Turkish Cypriot daily Kibris newspaper (27.10.15) reports that a survey held at occupied Yialousa village showed that the inhabitants do not want to abandon the area after a solution to the Cyprus problem is reached. According to the survey, which was held between 16 and 18 October 2015 by a researcher named Kudret Akay using the method of face-to-face interview with 766 persons, 93% of the inhabitants do not want to move from Yialousa.
Asked to what extent they believe that achieving the solution of a bi-zonal, bi-communal federal Cyprus is possible, 53% of the participants in the survey replied negatively and 33% positively.
83% said that the house in which they live was built after 1974, 83% that they “own” the house and 48% that they live in a rented house. 67% stated that they own property in the government-controlled area of the Republic and 80% that they were given an “equivalent property” in the occupied area in return of the above-mentioned property.
47% of the respondents said that either they or their relatives of first degree had been forced to move from the places they had been living.
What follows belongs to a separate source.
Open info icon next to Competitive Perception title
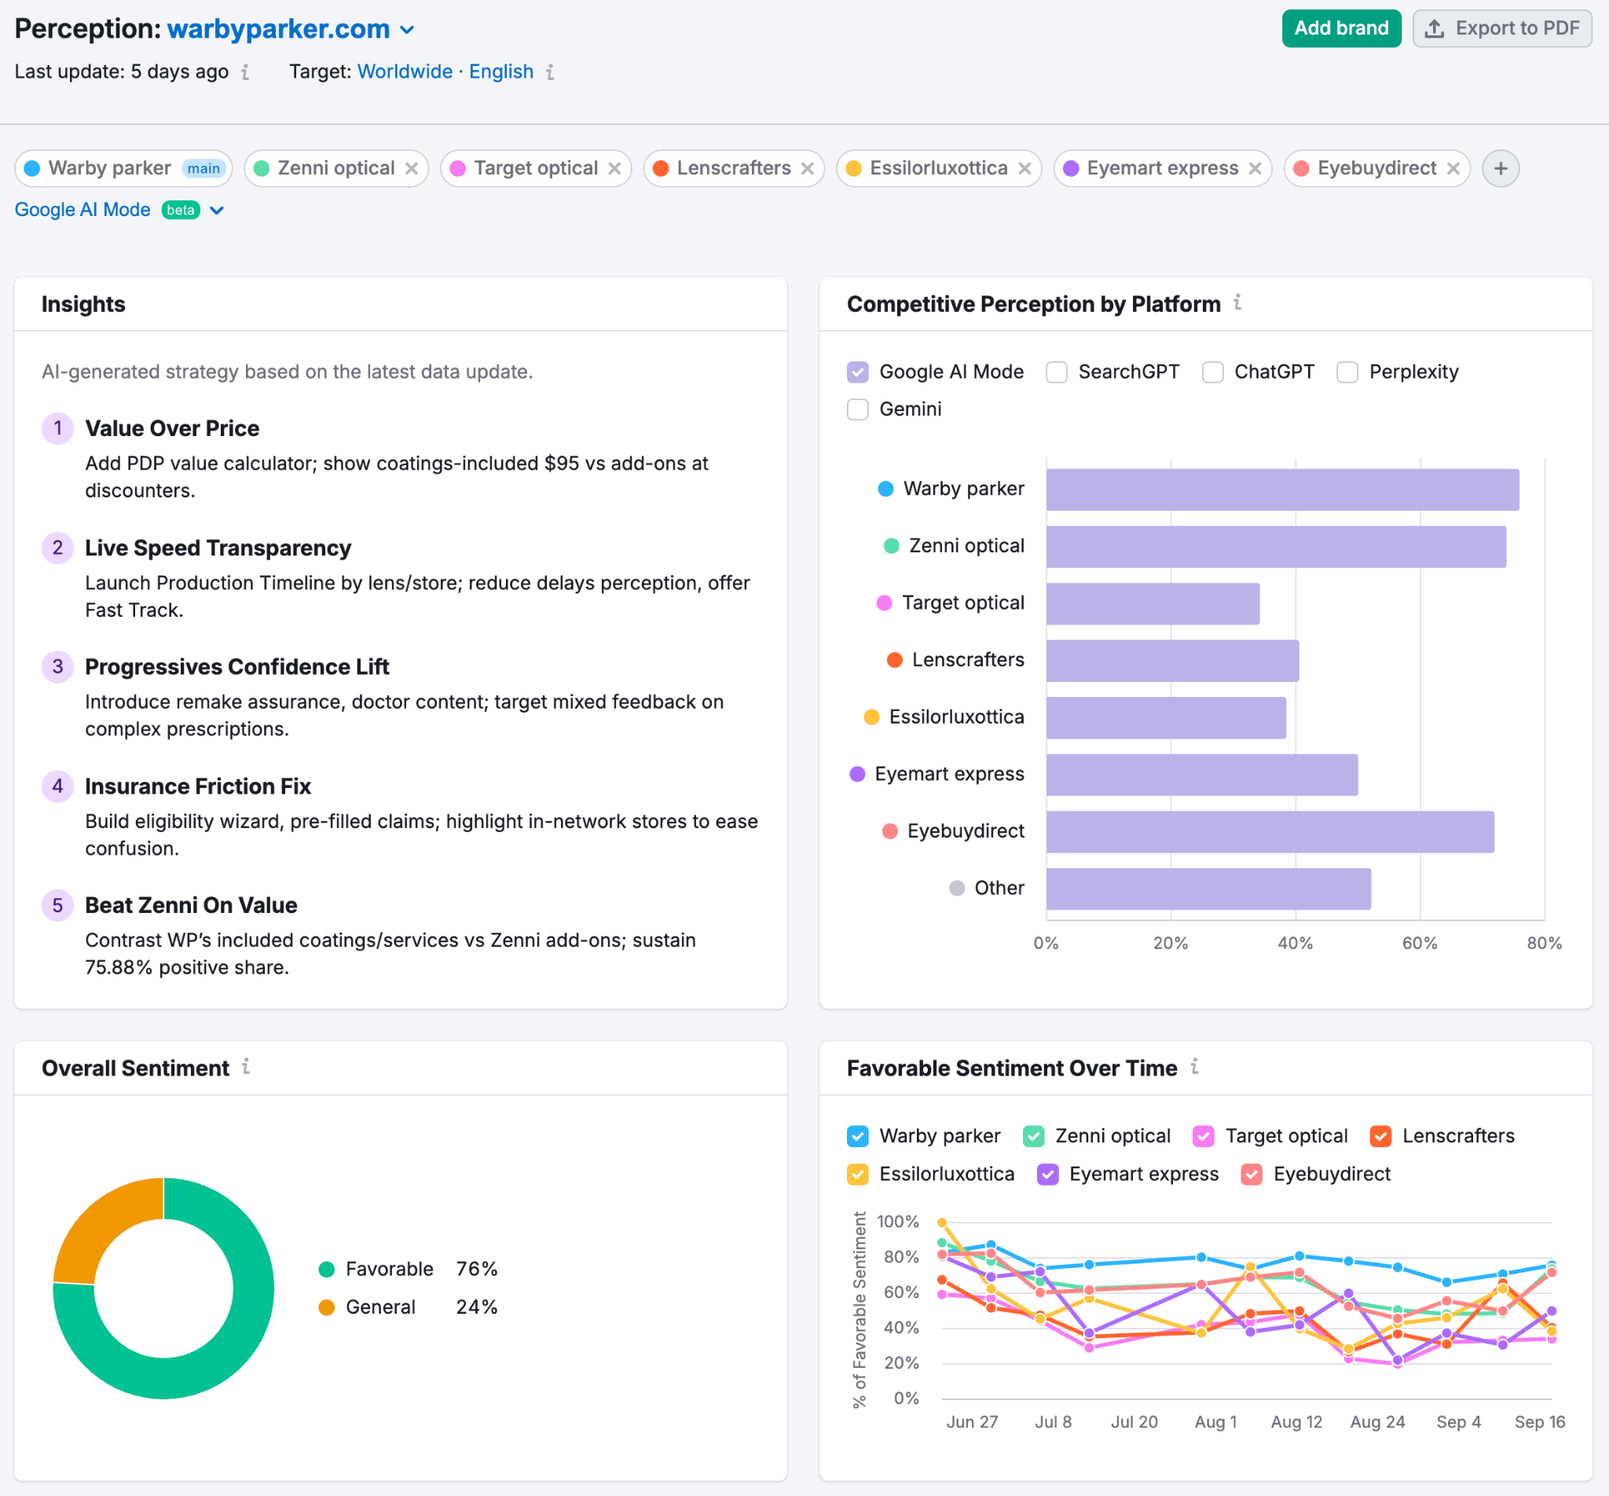1609x1496 pixels. [x=1237, y=303]
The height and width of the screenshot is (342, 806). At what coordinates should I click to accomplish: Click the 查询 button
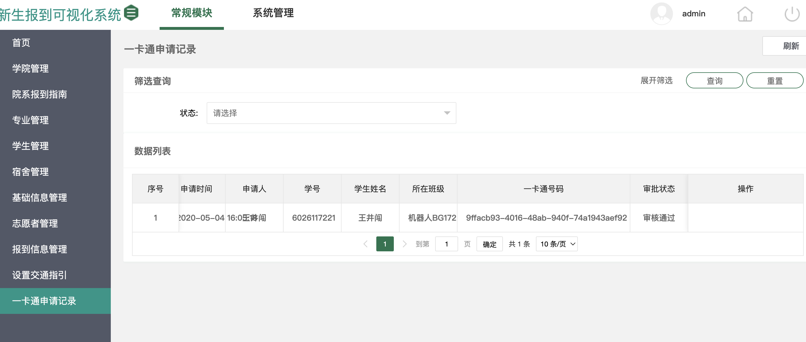(x=714, y=81)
They said that 39% come from occupied Bogazi, 29% from Alefka, 14% from Mansura, 8% from Seladi tou Api and 7% from occupied Kokkina.
86% of the participants in the survey said that they oppose to Karpasia peninsula, including Yialousa, becoming an area open for settlement for the Greek Cypriots after the solution of the Cyprus problem. 87% want the continuation of Turkey’s guarantees and 85% are in favour of the “Turkish army staying on the island in a strong manner”.
92% opposed to the return of Morfou to its legal owners for the sake of finding a solution and 96% said that they are against the return of villages in Karpasia peninsula to the Greek Cypriots.
73% of the respondents said that “the Greek Cypriots should definitely not be settled in the Turkish Cypriot area”, while 26% think that a limited number of Greek Cypriots could live in the Turkish Cypriot area.
51% of the participants in the survey said that they had voted “no” to the Annan plan and 84% noted that if the plan is submitted to a referendum with the form it had in 2004 they would vote “no”.
60% of the respondents stated that they are in favour of the rotating presidency in a federal Cyprus.
57% of the respondents described themselves as “Turkish Cypriots”, 26% as “Cypriots”, 8% as “Turks” and 7% as “Moslem Turks”.
50% said that their “country” is the “TRNC”, 29% that is Turkey and the “TRNC” and 18% that is the entire Cyprus.
60% of the participants in the survey responded that they see Turkey as their “motherland”, 20% as “guarantor power” and 7% as “brother and friendly country”.
54% see the Greek Cypriots as “historic enemies”, 29% as “neighbors” and 14% as “Cypriots speaking a different language”.
In statements to Kibris, Ozay Oykun, former mayor of occupied Yialousa, said that one of the reasons for which they had conducted the survey was the information published in the Greek Cypriot press that after the solution a “special status” will be given to Yialousa. The second reason, he noted, was the fact that the Greek Cypriot refugees from Karpasia had allegedly informed the Government of the Republic that they want to return to their occupied houses, even if they do not want to do so, as a result of pressure allegedly exerted on them by the Church.
Oykun said that 1,100 “voters” live in the village and that they have collected 750 signatures saying that they do not want to return to Kokkina, Mansura and Selai tou Api. He argued that in the UN reports it is noted that the inhabitants of Yialousa want to return to the villages which they abandoned, but this is not true. He claimed: “We do not want to leave Karpasia. We have taken roots here. We are living freely and we do not want for our tranquility to be spoiled”.
Meanwhile, Turkish Cypriot daily Kibris Postasi newspaper (27.10.15) reports that the inhabitants of Yialousa have sent the results of the survey and a letter with their signatures saying that they do not want to leave Karpasia to the Turkish Cypriot leader, Mustafa Akinci, the self-styled prime minister, the self-styled foreign minister, the so-called ambassador of Turkey to the occupied part of Nicosia, to the commander of the Turkish occupation forces, to the commander of the so-called security forces and to the Turkish Cypriot political parties.